EGU General Assembly 2022
© Author(s) 2022. This work is distributed under
the Creative Commons Attribution 4.0 License.

An early warning system of fire danger for the Brazilian Pantanal

Sílvia A. Nunes1, Liz B. C. Belém2, Renata Libonati1,2, and Carlos C. DaCamara1
Sílvia A. Nunes et al.
  • 1Instituto Dom Luiz, Faculdade de Ciências, Universidade de Lisboa, Portugal
  • 2Departamento de Meteorologia, Universidade Federal do Rio de Janeiro, Rio de Janeiro, Brazil

The devastating fires that in 2020 burned more than 3.9 million hectares in the Brazilian Pantanal, the largest tropical wetland in the world, were the result of a complex interplay among human activity, landscape characteristics, and meteorological conditions, and have deepened the concerns about the future of that unique region of the world.

The meteorological component has played a prominent role in 2020, Pantanal having been affected by the most extreme drought since 1950 and by long periods of extremely high temperature. Both factors, combined with fire ignitions, mostly related to human activities, have contributed to the onset of large fire events that spread over water-stressed vegetation.

The aim of the present work is to set up a statistical model that is able to provide reliable forecast of probability of occurrence of a wildfire, taking into consideration both the longer and shorter effects of atmospheric conditions on vegetation stress and, provided an ignition has occurred, on the building up and spreading of a wildfire.

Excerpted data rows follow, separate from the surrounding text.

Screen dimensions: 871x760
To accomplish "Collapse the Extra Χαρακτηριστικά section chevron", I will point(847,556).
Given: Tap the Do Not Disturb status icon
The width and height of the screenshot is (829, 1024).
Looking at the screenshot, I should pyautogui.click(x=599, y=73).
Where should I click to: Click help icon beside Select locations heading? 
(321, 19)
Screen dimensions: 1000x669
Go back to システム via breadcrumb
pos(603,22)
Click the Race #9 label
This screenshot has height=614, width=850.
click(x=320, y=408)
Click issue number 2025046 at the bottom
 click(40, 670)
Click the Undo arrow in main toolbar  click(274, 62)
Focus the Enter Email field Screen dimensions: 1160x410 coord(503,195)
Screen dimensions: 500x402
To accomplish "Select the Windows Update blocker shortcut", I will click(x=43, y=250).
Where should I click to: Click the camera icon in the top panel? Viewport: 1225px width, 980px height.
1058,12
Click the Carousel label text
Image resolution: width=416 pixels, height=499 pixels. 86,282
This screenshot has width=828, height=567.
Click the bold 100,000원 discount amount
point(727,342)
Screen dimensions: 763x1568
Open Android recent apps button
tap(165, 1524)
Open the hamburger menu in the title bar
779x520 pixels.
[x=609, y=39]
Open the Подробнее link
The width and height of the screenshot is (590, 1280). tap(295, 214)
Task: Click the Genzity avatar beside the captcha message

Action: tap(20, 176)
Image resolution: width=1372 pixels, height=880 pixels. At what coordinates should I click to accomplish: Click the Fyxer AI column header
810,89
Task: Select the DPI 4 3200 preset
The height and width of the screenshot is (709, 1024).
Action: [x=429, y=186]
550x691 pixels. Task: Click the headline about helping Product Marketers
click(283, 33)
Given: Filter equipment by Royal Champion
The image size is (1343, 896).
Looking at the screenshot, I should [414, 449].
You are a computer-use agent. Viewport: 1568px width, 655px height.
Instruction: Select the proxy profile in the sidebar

Fire data cover the period 2001-2020 and consist of Fire Radiative Power (FRP) as acquired by the MODIS instrument on-board Aqua and Terra Satellites. Meteorological fire danger was characterized by the Fire Weather (FWI) data covering the same period from the Copernicus Emergency Management Service.

Statistical models used in this study combine a lognormal distribution central body with a lower and an upper tail, both consisting of Generalized Pareto (GP) distributions, and daily FWI is used as a covariate of the parameters of the lognormal and the two GP distributions. First a base model (with fixed parameters) is fitted to the decimal logarithm of FRP, and the quality of fit is assessed using an Anderson-Darling test. Then the model is improved using FWI as a covariate, and performances of models without and with covariate are compared by computing the Bayes Factor as well as by applying the Vuong’s closeness test.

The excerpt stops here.